A parte mais importante da obra é o capítulo que tem como título "Paulo e os coríntios". É aqui onde o autor desenvolve toda a sua tese sobre a experiência religiosa de Paulo. Na verdade esse capítulo é uma exegese das cartas de Paulo aos cristãos da cidade de corinto. Jonas Machado traz uma nova metodologia à luz da experiência religiosa. 


Nas palavras de Machado: "à um crescente reconhecimento de que é impróprio partir de Atos para Paulo para estabelecer a carreira dele" (p.153). Atos dos apóstolos foi escrito por Lucas, que segundo a tradição, foi cooperador de Paulo, e com isso proporcionando um conhecimento de "segunda mão" sobre Paulo. Para entender Paulo e suas experiências místicas-apocalípticas é necessário ir primeiramente na fonte, que nesse caso são as suas cartas. Ou seja, o caminho certo é olhar o testemunho do próprio Paulo, para depois ir até as narrativas de Atos.

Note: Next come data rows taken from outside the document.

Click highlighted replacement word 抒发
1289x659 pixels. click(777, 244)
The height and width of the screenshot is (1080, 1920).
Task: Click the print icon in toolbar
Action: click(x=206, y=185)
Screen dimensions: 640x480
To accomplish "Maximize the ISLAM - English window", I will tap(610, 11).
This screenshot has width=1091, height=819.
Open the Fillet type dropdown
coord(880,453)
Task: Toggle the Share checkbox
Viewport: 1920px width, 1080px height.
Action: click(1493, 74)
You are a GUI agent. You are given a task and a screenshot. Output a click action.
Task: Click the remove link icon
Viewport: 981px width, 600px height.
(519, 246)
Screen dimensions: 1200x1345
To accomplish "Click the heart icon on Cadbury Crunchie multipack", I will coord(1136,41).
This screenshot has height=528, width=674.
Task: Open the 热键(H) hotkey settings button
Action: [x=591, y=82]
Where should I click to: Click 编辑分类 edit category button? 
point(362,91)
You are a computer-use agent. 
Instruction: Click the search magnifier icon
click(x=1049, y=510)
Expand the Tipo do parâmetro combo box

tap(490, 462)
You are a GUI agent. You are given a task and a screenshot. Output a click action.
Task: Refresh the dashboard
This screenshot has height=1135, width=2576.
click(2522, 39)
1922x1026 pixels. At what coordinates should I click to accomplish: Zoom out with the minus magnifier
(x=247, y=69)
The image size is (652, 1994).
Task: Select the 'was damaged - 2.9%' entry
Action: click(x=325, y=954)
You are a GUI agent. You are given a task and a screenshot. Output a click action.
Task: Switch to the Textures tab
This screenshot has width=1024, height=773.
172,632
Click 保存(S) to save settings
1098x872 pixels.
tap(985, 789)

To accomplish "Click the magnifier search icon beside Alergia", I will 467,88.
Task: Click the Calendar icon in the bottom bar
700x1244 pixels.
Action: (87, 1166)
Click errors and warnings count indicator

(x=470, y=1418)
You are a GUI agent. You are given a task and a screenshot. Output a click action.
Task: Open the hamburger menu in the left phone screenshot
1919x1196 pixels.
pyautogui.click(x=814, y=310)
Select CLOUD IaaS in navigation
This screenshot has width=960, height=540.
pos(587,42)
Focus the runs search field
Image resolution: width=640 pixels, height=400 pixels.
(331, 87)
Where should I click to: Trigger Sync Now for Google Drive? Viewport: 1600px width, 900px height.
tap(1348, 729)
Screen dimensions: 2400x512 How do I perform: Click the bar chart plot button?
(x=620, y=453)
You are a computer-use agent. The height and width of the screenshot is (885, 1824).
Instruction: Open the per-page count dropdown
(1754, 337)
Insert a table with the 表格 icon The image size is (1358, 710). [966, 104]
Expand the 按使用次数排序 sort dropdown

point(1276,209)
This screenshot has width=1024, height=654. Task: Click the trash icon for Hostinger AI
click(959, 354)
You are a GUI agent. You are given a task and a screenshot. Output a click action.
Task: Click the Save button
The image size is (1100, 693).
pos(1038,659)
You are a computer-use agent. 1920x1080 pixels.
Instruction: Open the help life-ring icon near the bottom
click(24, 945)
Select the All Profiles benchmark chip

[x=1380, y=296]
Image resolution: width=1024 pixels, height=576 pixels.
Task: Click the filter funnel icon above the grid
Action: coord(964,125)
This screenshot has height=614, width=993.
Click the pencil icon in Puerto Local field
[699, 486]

E nesse caso as cartas aos corintios são o foco da análise.

Machado analisa exegeticamente passagens como 2Co 12:1-10, para provar que o arrebatamento de Paulo era um padrão em sua vida, isto é, que essa experiência mística de ser transportado em espírito aos céus foi uma característica dos antigos místicos judeus do passado, e que isso não ocorreu uma única vez na vida Paulo, mas provavelmente outras vezes.
"Nesse testemunho paulino existem evidências suficientes de uma linguagem tradicional da apocalíptica judaica. Os termos e expressões "visões e revelações", "ser arrebatado", "terceiro céu", "paraíso" e até mesmo "fraqueza", "perseguição", "angústia" e "anjo de Satanás" são típicos e revelam um campo semântico apocalíptico. Esse relato visionário é único e breve, mas ele mostra o quanto Paulo depende de conceitos até mesmo de práticas litúrgicas apocalípticas que ele mesmo experimentou, concebeu e adaptou à sua carreira como apóstolo de Jesus Cristo" (p. 166).
Infelizmente à teologia dogmática racionalista é muito incompetente para ver esse lado místico-apocalíptico de Paulo. Em muitas situações os cristãos acabam tendo uma visão errada sobre quem foi realmente Paulo e quais foram as experiências que ele teve com Deus. 

A obra de Jonas Machado, ao meu ver, procura trazer de volta para a mesa de discussão algo que teologia dogmática jogou fora, que a experiência religiosa dos primeiros cristãos, e nessa caso as experiências de um dos personagens mais importantes na história do cristianismo, Paulo de Tarso. 


Sobre o autor: Jonas Machado, pastor batista, doutor em Ciências da Religião pela Universidade Metodista de São Paulo e mestre em Teologia pela Faculdade Teológica Batista de São Paulo, é especialista em história e literatura do cristianismo primitivo.